I was hooked immediately to this book after reading the first hilarious paragraph. The narrator had over-confidently entered the Ernest Hemingway look-alike contest held annually in Key West but he was the only person who thought he actually looked like Hemingway. Because he had a beard and was fat, and the fact that he was a writer I suppose, gave him reason to believe he qualified. Problem was nobody else did. The judges ruled him ineligible to participate as they determined him as bearing absolutely no resemblance to Hemingway at all.
Short synopsis of the book is the narrator attending some conference and giving a three day lecture about how he became a writer, how he began his writing career while living in a Paris garret he rented from Marguerite Duras in the early seventies, how he hung out with other eccentrics, writers, and artists, continually dropping the names and anecdotes involving personalities such as Samuel Beckett, Georges Perec, Roland Barthes, and more often than not, his beloved hero of the page as well as life itself, Ernest Hemingway.

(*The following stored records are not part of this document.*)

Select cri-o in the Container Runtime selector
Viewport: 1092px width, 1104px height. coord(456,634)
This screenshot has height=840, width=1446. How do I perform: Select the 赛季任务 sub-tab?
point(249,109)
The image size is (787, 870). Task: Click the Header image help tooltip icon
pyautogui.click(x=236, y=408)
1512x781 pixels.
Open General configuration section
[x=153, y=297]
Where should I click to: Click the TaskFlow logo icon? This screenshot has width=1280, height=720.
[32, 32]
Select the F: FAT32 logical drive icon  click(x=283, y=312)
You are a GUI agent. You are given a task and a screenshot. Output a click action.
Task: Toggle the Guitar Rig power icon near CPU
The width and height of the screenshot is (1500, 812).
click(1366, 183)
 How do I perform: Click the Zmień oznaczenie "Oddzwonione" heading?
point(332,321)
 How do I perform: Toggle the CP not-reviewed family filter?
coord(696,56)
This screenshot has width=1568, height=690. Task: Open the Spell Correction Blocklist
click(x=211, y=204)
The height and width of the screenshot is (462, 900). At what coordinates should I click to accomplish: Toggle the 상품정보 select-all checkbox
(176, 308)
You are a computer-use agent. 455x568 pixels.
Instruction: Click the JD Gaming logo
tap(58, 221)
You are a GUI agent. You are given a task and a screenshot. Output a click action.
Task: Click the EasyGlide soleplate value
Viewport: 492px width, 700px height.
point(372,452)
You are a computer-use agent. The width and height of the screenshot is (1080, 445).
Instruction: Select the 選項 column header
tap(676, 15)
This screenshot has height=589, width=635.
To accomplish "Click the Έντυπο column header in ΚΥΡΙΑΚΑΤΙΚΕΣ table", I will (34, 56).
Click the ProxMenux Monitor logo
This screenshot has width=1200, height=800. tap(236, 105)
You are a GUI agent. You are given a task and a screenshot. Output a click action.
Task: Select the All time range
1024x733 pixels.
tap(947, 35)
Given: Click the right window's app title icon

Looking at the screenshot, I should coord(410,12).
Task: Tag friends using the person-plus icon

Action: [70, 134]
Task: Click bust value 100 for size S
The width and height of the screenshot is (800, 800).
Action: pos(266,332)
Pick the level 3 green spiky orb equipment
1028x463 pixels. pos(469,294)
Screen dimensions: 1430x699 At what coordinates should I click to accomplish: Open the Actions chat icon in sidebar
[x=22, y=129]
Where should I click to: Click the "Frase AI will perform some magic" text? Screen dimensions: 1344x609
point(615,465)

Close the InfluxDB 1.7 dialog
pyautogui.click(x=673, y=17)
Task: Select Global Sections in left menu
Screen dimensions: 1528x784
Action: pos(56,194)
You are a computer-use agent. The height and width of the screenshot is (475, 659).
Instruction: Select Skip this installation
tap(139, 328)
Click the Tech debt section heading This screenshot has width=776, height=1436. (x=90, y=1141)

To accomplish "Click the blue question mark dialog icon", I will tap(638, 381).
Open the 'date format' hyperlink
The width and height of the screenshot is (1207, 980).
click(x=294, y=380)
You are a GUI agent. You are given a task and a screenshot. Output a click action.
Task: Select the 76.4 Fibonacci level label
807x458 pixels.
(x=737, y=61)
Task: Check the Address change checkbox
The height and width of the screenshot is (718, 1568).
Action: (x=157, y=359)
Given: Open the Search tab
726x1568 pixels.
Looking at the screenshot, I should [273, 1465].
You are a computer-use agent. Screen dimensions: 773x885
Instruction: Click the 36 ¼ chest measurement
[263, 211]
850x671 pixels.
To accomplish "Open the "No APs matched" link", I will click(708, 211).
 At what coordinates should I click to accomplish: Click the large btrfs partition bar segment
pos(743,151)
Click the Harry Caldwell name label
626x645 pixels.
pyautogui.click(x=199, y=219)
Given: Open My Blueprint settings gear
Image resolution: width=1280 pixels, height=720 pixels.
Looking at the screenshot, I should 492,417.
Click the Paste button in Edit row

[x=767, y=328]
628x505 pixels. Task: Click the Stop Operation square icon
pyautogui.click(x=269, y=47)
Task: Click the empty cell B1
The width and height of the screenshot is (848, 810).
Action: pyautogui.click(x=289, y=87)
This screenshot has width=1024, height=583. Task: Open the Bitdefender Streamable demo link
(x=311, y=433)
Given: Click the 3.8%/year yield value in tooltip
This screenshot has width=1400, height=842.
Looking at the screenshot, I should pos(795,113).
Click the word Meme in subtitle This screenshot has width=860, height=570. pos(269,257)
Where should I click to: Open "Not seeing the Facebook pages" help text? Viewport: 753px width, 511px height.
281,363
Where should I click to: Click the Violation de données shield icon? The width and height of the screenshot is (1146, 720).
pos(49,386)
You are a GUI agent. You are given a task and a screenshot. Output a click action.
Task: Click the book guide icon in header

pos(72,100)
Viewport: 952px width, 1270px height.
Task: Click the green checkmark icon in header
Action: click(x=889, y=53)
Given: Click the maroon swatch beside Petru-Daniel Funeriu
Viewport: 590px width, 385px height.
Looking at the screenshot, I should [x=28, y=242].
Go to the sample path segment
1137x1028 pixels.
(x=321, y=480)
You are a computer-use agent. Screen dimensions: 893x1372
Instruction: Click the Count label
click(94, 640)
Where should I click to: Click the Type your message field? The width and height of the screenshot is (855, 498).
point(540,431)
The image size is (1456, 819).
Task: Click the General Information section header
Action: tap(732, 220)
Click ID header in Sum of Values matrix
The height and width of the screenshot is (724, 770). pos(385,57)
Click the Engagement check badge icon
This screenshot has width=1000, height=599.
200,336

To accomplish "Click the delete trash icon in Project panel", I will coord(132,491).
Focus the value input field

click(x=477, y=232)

It was in Paris where the narrator completes his first novel that actually initiates the true beginning of his writing life.
Enrique Vila-Matas came to me via Roberto Bolaño's book
Between Parenthesis where Bolaño championed the work of Vila-Matas. I immediately ordered the Vila-Matas
Bartleby & Company novel that was nothing less than charming and gave me options aplenty for new and interesting Spanish-speaking writers to discover as well as an education regarding the preference of certain writers to decide not to do anything rather than write or publish their work. But this review is about
Never Any End to Paris and as the story unfolds Vila-Matas draws you into his world. The experience feels natural and by fits quite delightful. Not as good in my opinion to
Bartleby & Company,
Never Any End to Paris is certainly worth the time, and money well spent.